Charter school gets money for nonstudents
Funding amount based on hundreds no longer enrolled
SANTA FE — A charter school in New Mexico that teaches students remotely by phone and internet is receiving public funding for hundreds of students who no longer are enrolled, amid attempts by state education officials to close the school.
New Mexico Connections Academy will receive about $6 million during the current school year for students who are no longer enrolled, according to an accountability report from the budget-writing New Mexico Legislative Finance Committee. State spending accounts for the majority of public school funding in New Mexico. The school said Wednesday that it was setting aside some of the excess funding for future years when state funding is
likely to lag behind enrollment.
Enrollment at the online school for grades 4 through 12 fell from more than 1,800 to students to about 1,100 after state officials declined to renew the school’s charter earlier this year amid lagging student academic results.

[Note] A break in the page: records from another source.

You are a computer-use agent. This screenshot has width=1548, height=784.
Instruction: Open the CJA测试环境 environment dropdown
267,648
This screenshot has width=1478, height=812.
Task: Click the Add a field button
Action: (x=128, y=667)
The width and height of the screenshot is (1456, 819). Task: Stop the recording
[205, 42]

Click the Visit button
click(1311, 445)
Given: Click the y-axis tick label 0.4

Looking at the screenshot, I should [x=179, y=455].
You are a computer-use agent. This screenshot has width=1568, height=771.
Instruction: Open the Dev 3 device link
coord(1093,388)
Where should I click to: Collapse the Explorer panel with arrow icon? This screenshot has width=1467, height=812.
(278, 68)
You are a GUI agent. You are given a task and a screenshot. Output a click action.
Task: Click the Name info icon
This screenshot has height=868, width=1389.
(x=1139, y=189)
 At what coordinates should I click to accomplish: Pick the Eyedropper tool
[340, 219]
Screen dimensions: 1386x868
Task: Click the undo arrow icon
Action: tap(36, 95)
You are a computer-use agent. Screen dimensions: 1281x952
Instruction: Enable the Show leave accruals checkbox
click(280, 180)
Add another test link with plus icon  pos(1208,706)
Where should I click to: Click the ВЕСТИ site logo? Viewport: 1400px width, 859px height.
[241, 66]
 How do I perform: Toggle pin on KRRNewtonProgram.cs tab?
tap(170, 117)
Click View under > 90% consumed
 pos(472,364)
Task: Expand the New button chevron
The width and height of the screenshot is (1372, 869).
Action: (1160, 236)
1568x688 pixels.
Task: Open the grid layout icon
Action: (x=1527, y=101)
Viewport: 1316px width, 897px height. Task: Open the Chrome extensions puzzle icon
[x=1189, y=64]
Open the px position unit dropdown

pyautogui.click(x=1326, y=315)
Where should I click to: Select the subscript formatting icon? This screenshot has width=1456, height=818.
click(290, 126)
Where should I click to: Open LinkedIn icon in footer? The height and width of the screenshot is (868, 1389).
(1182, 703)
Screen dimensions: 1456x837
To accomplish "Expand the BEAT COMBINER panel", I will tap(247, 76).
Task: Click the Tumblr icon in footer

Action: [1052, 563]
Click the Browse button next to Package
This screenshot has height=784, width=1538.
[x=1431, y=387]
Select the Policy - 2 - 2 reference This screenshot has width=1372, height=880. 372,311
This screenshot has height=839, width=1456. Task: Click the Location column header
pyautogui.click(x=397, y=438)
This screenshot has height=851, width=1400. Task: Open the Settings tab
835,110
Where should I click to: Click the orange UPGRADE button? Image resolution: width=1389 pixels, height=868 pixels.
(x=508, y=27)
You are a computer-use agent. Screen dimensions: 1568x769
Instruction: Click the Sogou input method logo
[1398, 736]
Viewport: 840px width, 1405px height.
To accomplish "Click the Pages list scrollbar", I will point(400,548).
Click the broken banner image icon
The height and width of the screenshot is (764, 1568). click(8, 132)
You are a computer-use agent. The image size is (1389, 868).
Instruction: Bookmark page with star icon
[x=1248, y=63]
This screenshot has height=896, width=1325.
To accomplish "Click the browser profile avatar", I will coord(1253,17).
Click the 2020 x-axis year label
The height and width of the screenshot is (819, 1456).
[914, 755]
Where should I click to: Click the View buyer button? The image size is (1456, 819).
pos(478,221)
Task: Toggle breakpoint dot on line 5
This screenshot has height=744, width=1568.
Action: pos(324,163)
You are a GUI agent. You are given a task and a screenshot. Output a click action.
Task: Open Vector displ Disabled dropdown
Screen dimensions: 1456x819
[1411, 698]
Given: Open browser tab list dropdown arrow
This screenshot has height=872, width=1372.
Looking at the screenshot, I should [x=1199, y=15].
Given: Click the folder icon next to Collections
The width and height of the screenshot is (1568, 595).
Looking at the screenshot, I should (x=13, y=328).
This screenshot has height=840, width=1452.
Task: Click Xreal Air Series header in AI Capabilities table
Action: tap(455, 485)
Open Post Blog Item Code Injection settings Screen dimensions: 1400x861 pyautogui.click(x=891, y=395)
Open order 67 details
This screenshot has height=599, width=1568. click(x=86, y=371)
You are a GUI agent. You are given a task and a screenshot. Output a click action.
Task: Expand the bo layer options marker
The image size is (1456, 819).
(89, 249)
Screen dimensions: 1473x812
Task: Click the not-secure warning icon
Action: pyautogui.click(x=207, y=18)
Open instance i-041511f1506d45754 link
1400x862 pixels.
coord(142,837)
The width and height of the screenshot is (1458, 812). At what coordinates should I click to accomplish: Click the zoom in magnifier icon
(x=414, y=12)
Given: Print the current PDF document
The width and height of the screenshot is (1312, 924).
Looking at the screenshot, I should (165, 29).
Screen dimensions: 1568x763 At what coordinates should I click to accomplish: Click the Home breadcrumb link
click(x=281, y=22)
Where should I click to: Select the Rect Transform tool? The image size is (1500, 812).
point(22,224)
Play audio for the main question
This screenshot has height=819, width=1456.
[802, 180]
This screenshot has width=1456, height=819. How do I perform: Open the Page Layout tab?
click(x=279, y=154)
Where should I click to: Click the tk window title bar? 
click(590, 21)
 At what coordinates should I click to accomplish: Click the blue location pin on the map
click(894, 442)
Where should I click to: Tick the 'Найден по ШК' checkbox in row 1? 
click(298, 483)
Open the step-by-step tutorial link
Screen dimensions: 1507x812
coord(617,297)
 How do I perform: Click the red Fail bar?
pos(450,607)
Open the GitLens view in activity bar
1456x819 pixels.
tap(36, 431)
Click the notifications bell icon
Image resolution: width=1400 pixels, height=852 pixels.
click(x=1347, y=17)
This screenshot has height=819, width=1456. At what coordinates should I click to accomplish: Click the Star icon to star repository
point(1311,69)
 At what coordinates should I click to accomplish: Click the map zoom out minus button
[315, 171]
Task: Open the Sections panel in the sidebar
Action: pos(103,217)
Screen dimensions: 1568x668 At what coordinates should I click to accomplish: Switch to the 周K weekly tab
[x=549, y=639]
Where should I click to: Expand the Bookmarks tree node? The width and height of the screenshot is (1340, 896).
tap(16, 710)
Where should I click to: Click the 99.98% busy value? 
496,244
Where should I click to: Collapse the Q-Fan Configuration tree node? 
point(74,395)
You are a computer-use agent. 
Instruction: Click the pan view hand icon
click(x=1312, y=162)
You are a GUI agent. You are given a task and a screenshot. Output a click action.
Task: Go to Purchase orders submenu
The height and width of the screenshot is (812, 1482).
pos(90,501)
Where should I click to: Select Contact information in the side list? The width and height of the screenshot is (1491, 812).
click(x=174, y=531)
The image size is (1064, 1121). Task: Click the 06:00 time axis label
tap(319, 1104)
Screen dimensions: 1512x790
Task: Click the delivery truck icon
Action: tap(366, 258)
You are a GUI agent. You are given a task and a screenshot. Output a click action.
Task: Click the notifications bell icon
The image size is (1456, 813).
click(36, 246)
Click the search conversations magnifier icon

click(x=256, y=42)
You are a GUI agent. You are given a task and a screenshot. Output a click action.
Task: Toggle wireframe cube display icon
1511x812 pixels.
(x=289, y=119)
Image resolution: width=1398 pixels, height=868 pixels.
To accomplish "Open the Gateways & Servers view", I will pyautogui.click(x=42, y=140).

Connections Academy successfully appealed the decision as arbitrary in state district court, though an appeal by the Public Education Department is pending.
Connections Academy opened in the fall of 2013 and contracts with the for-profit education curriculum provider Connections Education that is owned by Pearson.
New Mexico Connections Academy School Leader Elisa Bohannon said in an email that the excess $6 million cited by the Legislature “stays with the school and serving students” and does not go toward affiliated for-profit businesses.
“New Mexico Connections Academy is funded on the last year’s enrollment, like every other school in New Mexico,” Bohannon wrote.
So-called virtual charter schools such as New Mexico Connections Academy largely teach stay-at-home students over the internet without attendance at traditions classrooms.
Online charter schools typically have lower fixed costs than traditional schools that maintain classrooms, cafeterias and other facilities for daytime students.
An evaluation of three virtual charter schools in New Mexico by the Legislature last year found they had lower academic achievement in general than classroom-based schools — even though the online schools enroll fewer at-risk students from impoverished, non-English speaking families.
In its overruled effort to revoke the charter for Connections Academy, state education authorities cited consecutive “F” ratings on the state’s A-through-F performance evaluations. In its appeal, New Mexico Connections Academy said the state did not define academic standards and recommended consideration of performance measures other than the state A-F rating.
A district court judge sided with the academy, also citing violations of the state open meetings act.
Another state chartered school, the Taos International School, also has successfully appealed a decision this year by the Public Education Commission and Public Education Department secretary to revoke its charter.